米NBC、来年のゴールデングローブ賞中継せず 主催団体の多様性欠如に批判
ニューヨーク(CNN Business) 米NBCテレビは10日、映画賞「ゴールデングローブ賞」の2022年の授賞式を中継しないと発表した。
同賞を主催するハリウッド外国人記者協会(HFPA)をめぐっては多様性の欠如が指摘され、ドラマ「エミリー、パリへ行く」の撮影現場視察に関連して一部会員がホテル宿泊費を負担してもらうといった金銭的恩恵を受けていたことに関する倫理的問題も浮上していた。

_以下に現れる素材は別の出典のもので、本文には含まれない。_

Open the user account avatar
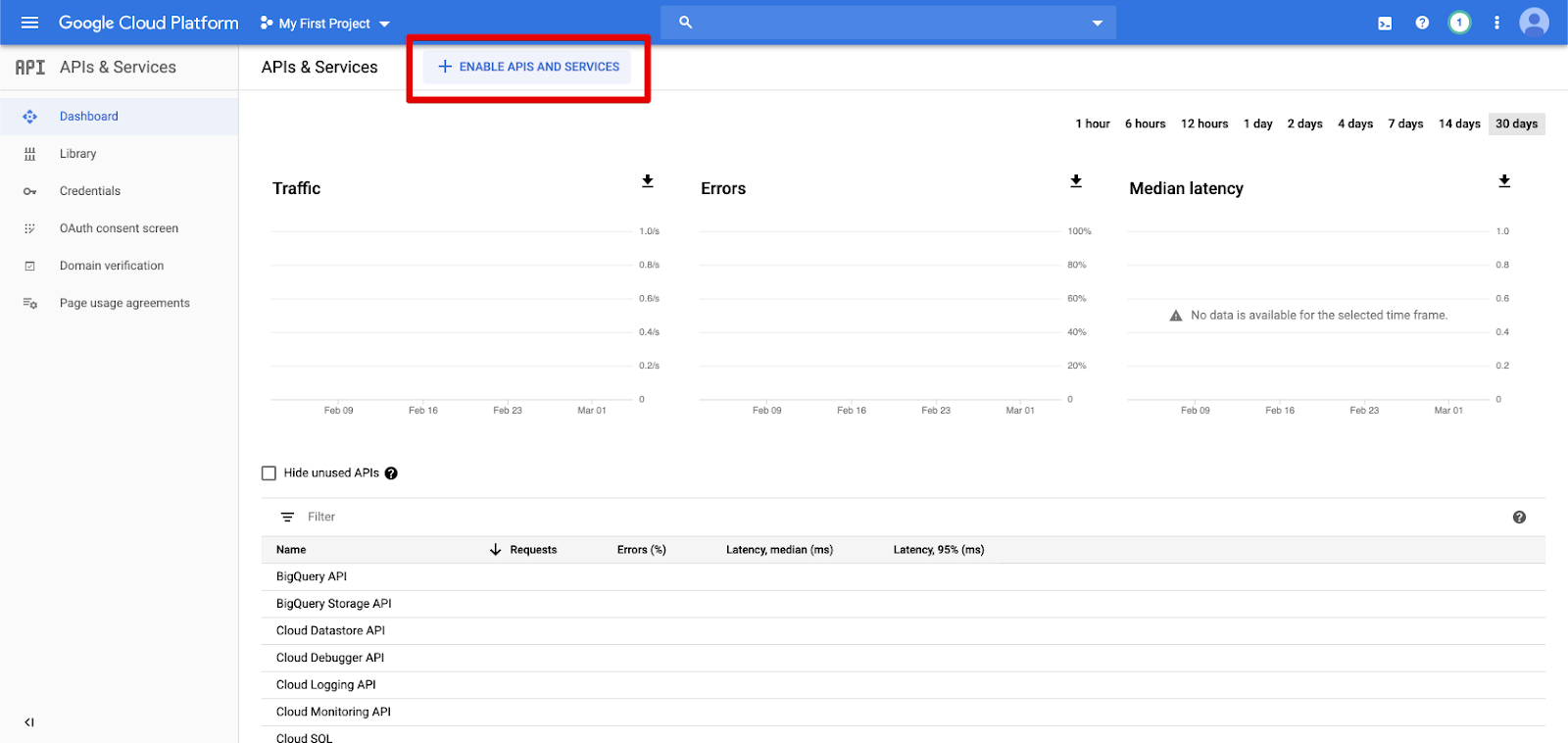click(1534, 23)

一連の問題を報じたロサンゼルス・タイムズ紙の報道を受け、ネットフリックスやCNN親会社のワーナーメディアといった大手が相次いで、問題に対する適切な対応が行われるまで、ゴールデングローブ賞関連のイベントには参加しないと表明した。
NBCは声明の中で、「HFPAが意味ある改革のために尽力すると確信する。だがこれほどの規模の変化には時間と労力を要する」と説明。同団体による改革の遂行を前提として、「2023年1月の授賞式は中継できる状態になることを期待する」とした。
ロサンゼルス・タイムズ紙によると、HFPAには黒人の会員がいないことが判明。さらに同紙は、一部の会員がNBCの支払う多額の放送権料の恩恵を受けていることにも疑問を投げかけた。
批判を受けてHFPAは、黒人ジャーナリストを会員に迎えることや、会員数を87人から100人に増やすことなどを表明したが、こうした対策や、続く報道で発覚した内部のやり取りなどが問題を一層悪化させた。会長だったフィリップ・バーク氏は、「ブラック・ライブズ・マター」運動を「憎悪団体」と形容した電子メールを転送していたことが分かって辞任に追い込まれた。
ゴールデングローブ賞をめぐっては、HFPA会員ジャーナリストの信頼性にまつわる疑問や、他者の加入を阻止しようとする姿勢などが以前から論議の的になっていた。